Rückblick #1: Lehm als zirkuläres Baumaterial – Deutsch-französischer Austausch in Karlsruhe

Besuch in der Stampflehmkirche während der Auftaktveranstaltung "Lehm als zirkuläres Baumaterial"

Am 10. Juli 2025 fand in Karlsruhe der Auftakt unserer deutsch-französischen Reihe „Zirkuläres Bauen“ statt – mit einem besonderen Fokus auf den Baustoff Lehm. Der Tag bot eine inspirierende Mischung aus Exkursion, Fachvorträgen und offenem Austausch zwischen Architekt*innen, Planer*innen, Forschenden und Praktiker*innen beiderseits des Rheins. Die Fachvorträge unserer Veranstaltung haben wir für Sie aufgezeichnet – hier haben wir die deutsche YouTube-Video Version eingebettet und hier geht’s zur französichen YouTube-Version.

Lehm: Zwischen Tradition, Innovation und zirkulärer Zukunft

Lehm begeistert. Das zeigte sich nicht nur an der regen Diskussion, sondern auch an der Begeisterung der Teilnehmenden beim Besuch der Stampflehmkirche. “Man möchte den Lehm berühren.” Die Wände strahlen Kraft und Ruhe aus – ein starkes Sinnbild für die Verbindung von Natur, Gemeinschaft und gebautem Raum.

────────

VORGEGEBENES ZIEL A:
An welchem Datum fand laut dem Rückblick der Auftakt der deutsch-französischen Reihe in Karlsruhe statt?
VORGEGEBENES ZIEL B:
Gib den Abschnitt des Rückblicks wortgetreu wieder, der mit den Worten „Lehm begeistert. Das“ beginnt und mit „und gebautem Raum.“ endet.

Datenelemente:
────────

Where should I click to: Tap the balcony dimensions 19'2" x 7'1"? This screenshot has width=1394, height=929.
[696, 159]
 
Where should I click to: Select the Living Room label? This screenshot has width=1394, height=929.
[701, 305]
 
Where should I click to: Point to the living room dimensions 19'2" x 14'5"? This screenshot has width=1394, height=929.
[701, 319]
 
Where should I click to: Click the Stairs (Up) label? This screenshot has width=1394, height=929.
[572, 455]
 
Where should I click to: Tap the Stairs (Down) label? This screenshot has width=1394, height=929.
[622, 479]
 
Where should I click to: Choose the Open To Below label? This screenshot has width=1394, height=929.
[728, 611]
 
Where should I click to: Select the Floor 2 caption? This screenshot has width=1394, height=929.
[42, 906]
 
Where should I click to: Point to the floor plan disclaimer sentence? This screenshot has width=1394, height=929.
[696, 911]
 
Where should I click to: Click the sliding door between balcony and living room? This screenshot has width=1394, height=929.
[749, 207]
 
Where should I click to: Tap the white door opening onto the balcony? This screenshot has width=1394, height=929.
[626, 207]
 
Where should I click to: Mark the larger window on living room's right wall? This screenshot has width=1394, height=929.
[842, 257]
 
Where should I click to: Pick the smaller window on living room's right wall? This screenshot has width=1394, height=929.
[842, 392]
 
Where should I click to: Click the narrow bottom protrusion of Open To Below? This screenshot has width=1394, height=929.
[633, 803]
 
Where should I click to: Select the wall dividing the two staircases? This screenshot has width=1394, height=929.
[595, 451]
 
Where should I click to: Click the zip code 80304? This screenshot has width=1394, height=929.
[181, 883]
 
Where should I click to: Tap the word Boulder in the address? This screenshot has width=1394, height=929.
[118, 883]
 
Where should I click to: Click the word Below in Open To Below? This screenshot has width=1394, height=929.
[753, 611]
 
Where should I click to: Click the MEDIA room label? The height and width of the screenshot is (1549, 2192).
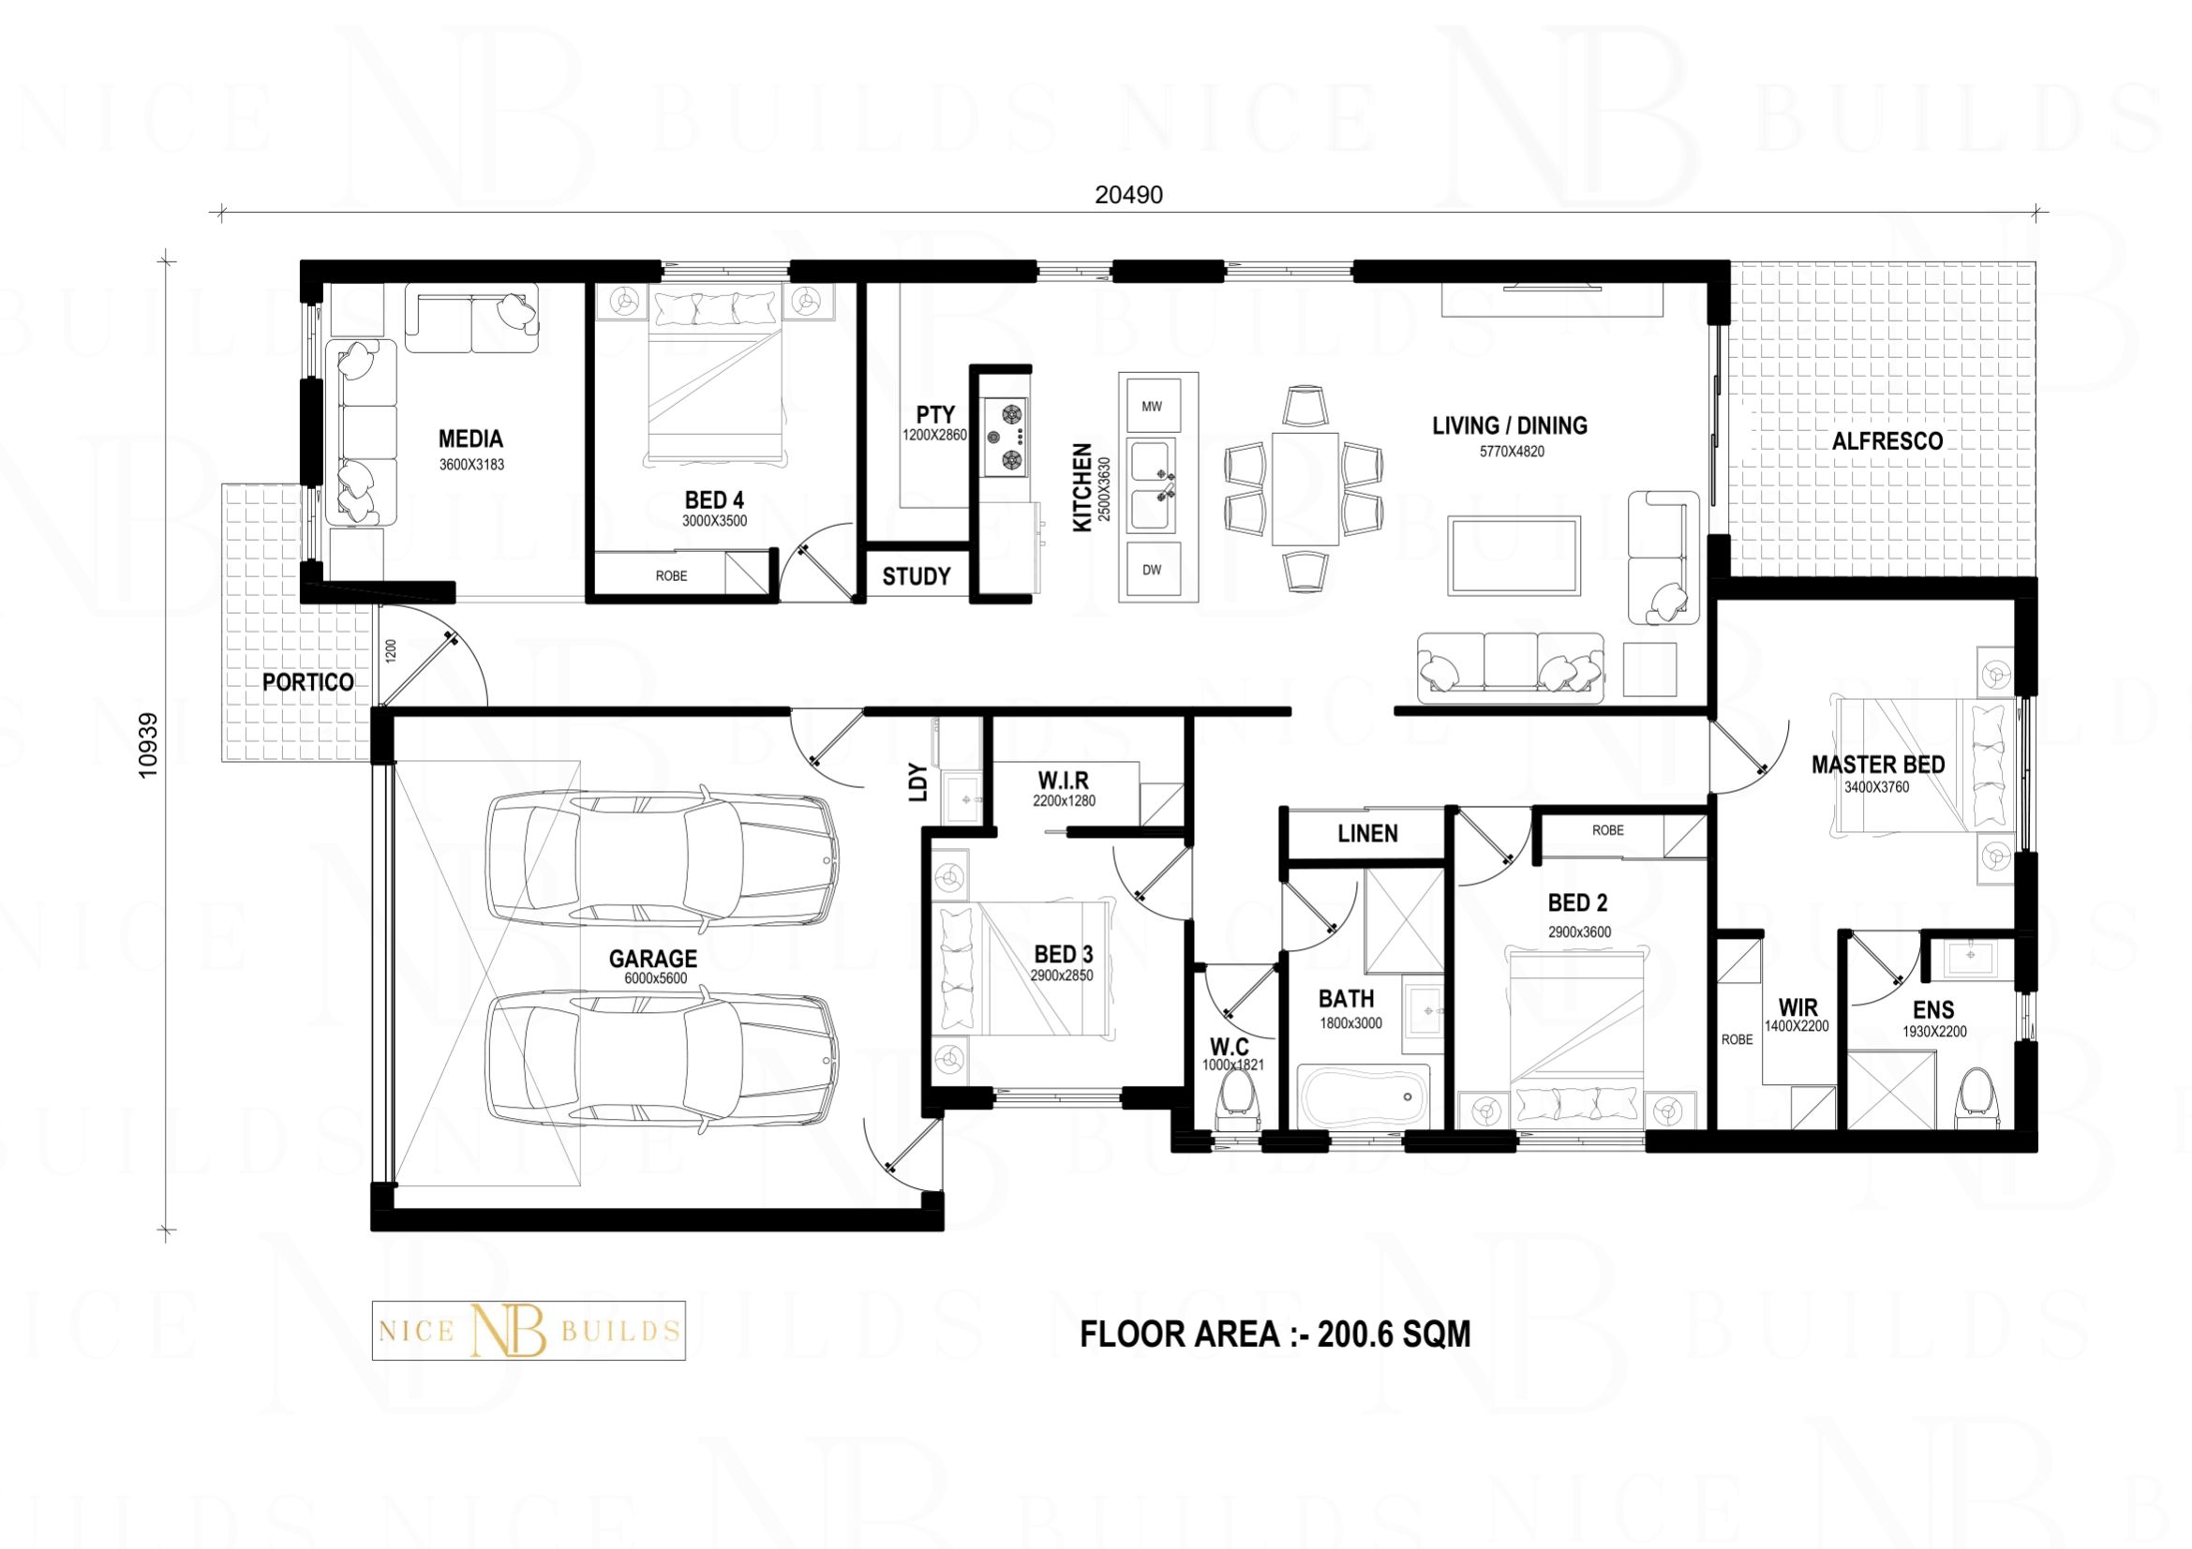tap(470, 439)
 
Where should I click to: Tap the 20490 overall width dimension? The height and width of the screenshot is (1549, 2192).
tap(1128, 195)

────────

ANTWORT A:
Am 10. Juli 2025.

ANTWORT B:
Lehm begeistert. Das zeigte sich nicht nur an der regen Diskussion, sondern auch an der Begeisterung der Teilnehmenden beim Besuch der Stampflehmkirche. “Man möchte den Lehm berühren.” Die Wände strahlen Kraft und Ruhe aus – ein starkes Sinnbild für die Verbindung von Natur, Gemeinschaft und gebautem Raum.